*TEXTAUSZUG*:
++++++++++++++++++++

Eine vernagelte Tour!
Diese Geschichte ist ganz frisch, so frisch, als hätte ich sie heute erst erlebt. Sie lässt sich nicht mit wenigen Zeilen wiedergeben. Macht Euch auf etwas gefasst!
Am Ende des erlebnissreichen Nachmittags auf dem alten Gut Christianenhof, mitten in der Nordwestuckermark gelegen, setze ich mich in meinen kleinen silbergrauen Ford Fiesta, um wieder nach Hause zurück zu fahren. Der späte Nachmittag lässt die Sonnenstrahlen über weite Felder gleiten. Trotz der vielen Regengüsse leuchten sie goldgelb, am Horizont umsäumt von Kiefernwäldchen und fernen Dörfern. Ich genieße das herrliche Panorama, denn auf der schmalen, wenig belebten Aspaltstraße von Schönermark nach Gollmitz kann ich gemütlich fahren und fühle mich von keinem Raser bedrängt. Ich halte an und mache ein Foto.

++++++++++++++++++++

*BEREITGESTELLTE DATEN*:
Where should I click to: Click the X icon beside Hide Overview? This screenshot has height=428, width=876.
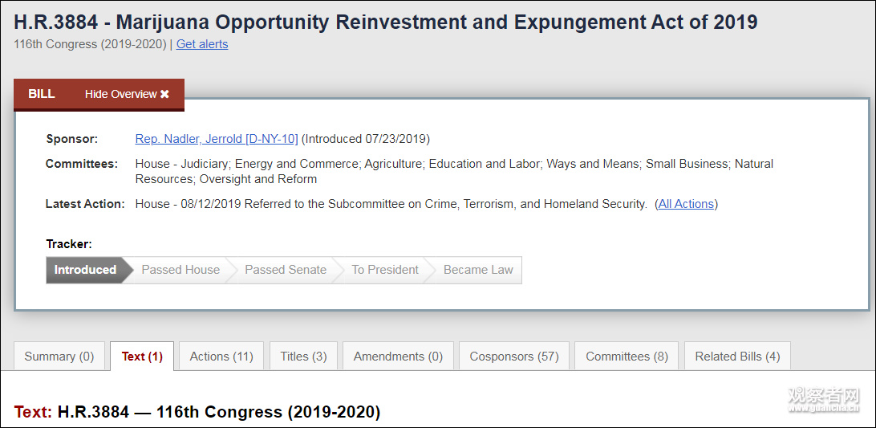tap(164, 95)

++++++++++++++++++++

*ARBEITSAUFTRAG*: Zähle alle Namen von Orten und Gegenden auf, die der Textauszug über die Heimfahrt nennt. Die Daten sind hierfür ohne Belang.

*FERTIGE ANTWORT*: Christianenhof, Nordwestuckermark, Schönermark, Gollmitz